According to sources, the “plague on all their houses” nature of the summary makes it even less likely that the investigation will lead to either Russia or Qatar being stripped of the tournament.

The Sunday Times uncovered evidence that Bin Hammam had made a series of major payments to football officials during his presidential bid that amounted to millions of dollars, which coincided with the Qatar 2022 World Cup campaign, leading to genuine concern in Doha that Fifa would strip them of the tournament.

Australia’s bid, which cost taxpayers $40m and received just a single vote, also came under scrutiny for development funds paid and gifts distributed in parts of the football world in which influential Fifa executive committee members had votes.

Garcia was compromised from the start by the fact that he had no power to seize phone records or email traffic and those corrupt former Fifa officials who are no longer involved in the game could not be compelled to talk.

Those involved in the ill-starred England 2018 bid are believed to have co-operated freely with Garcia. As a result England’s bid – which cost £21m and gained just two votes – is likely to be disproportionately criticised for relatively minor infractions.

They could include the Mulberry handbags given to the wives of executive committee members during a visit to London and the decision to pay for a Concacaf dinner in the Caribbean fiefdom of the controversial ex-Fifa vice president Jack Warner.

Despite limited powers, Garcia has been determined to investigate as best he can, travelling to each of the bidding nations to gather evidence. Garcia is banned from Russia under a tit-for-tat response to US sanctions and the reports into the Russian bid and the USA were compiled by Garcia’s deputy, Cornel Borbély, to avoid conflicts of interest.

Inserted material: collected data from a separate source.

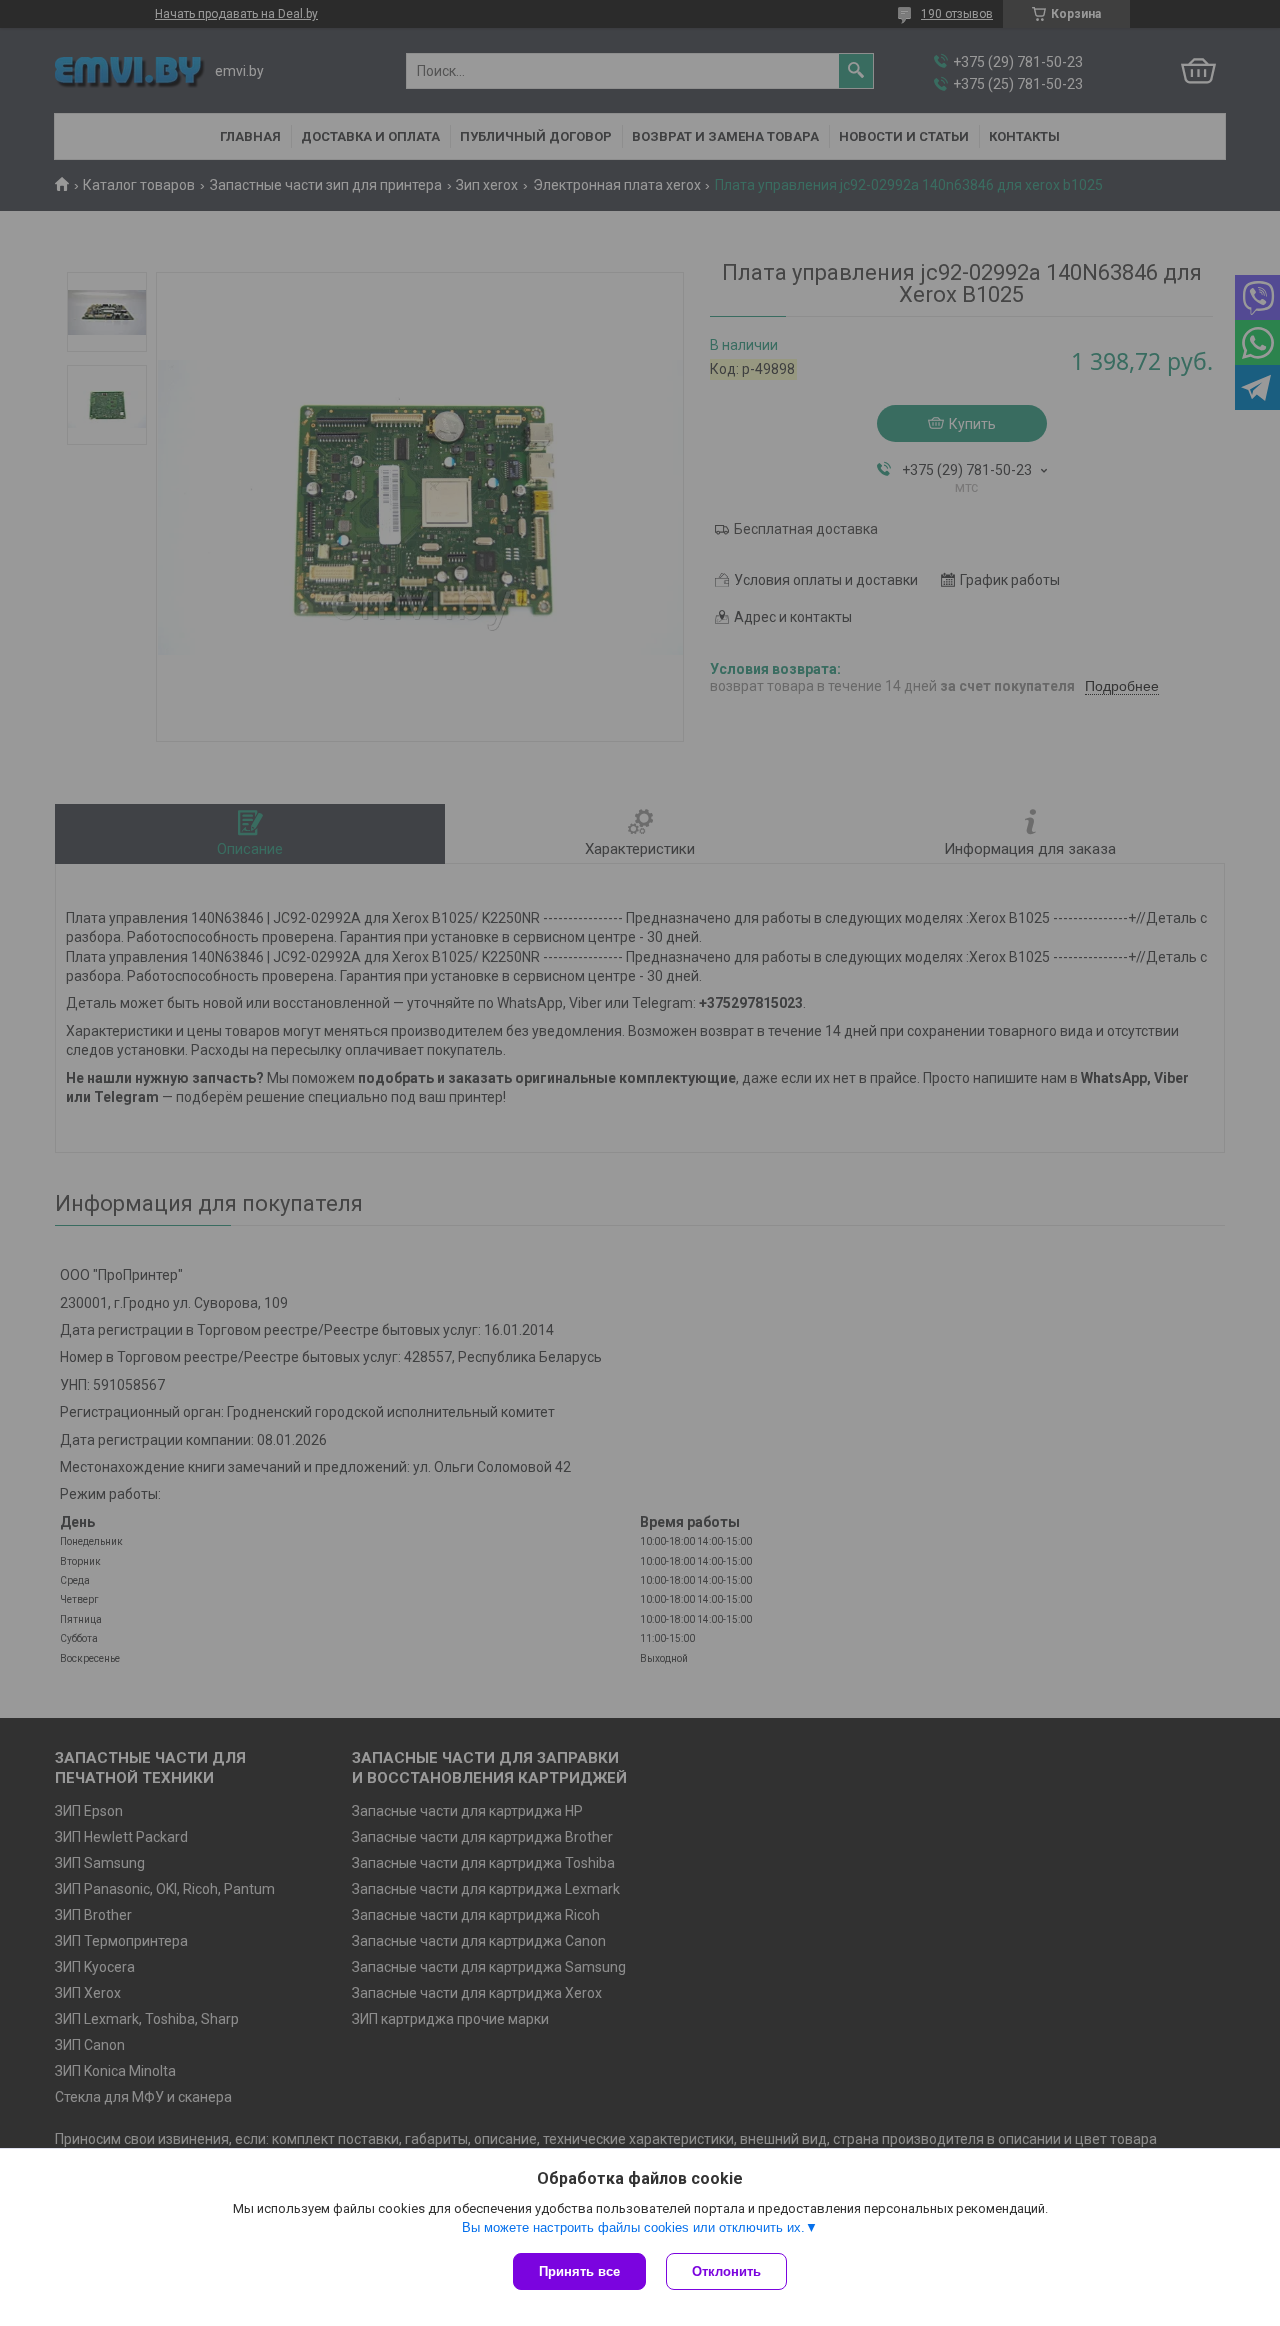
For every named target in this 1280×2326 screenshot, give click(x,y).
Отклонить (726, 2271)
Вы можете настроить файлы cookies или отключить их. (633, 2227)
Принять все (579, 2271)
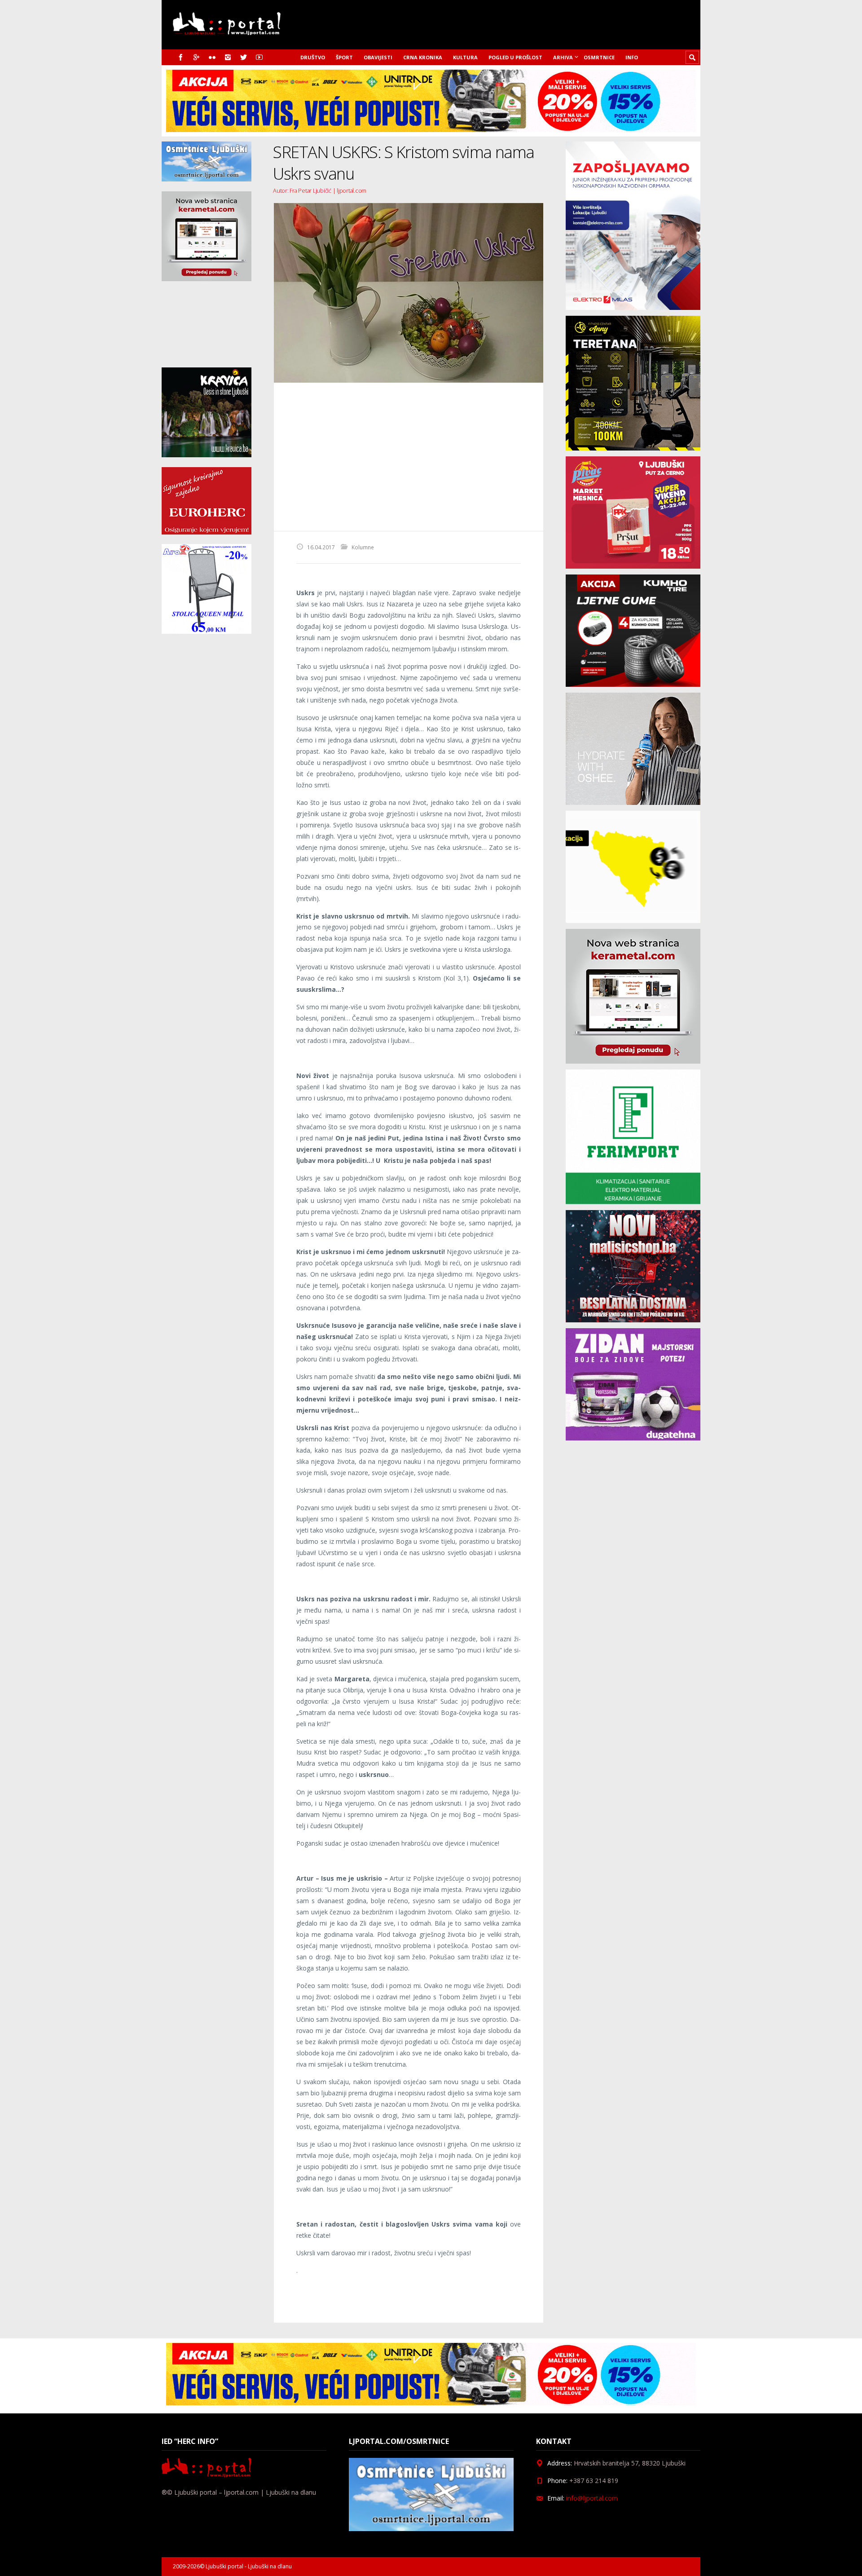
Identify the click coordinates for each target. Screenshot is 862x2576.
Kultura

The bid process was hit by a series of corruption claims, including the allegation that Qatar colluded with Spain to swap votes and evidence that two members of the Fifa executive committee sought sweeteners in return for their vote.The 42-page summary of the former New York district attorney’s 430-page report has itself been mired in controversy as Fifa has come under pressure to publish the investigation in full.

With whistleblowers interviewed by Garcia having been promised anonymity, Eckert has insisted that he will only publish “a summary of the main findings, conclusions and recommendations of the report, as well as a brief evaluation of the same”.

Others, including Garcia himself, have pushed for the full publication of the report with names redacted. The investigator is understood to have made a number of recommendations about how the bidding process could be improved in future, as well as recommending sanctions against certain individuals.

It remains unclear whether Eckert will name names at this stage, promising sanctions by spring next year. Regardless, he has said that any decision on whether to strip Russia or Qatar of the World Cup would be taken by the Fifa executive committee and not by the ethics committee.

Much of the credibility of the report rests on whether Fifa’s twin chamber ethics committee, set up in the wake of the avalanche of corruption allegations that engulfed world football’s governing body in 2011, is seen as truly independent.

Meanwhile, the FBI is continuing to investigate claims of tax evasion and money laundering related to former Fifa executives.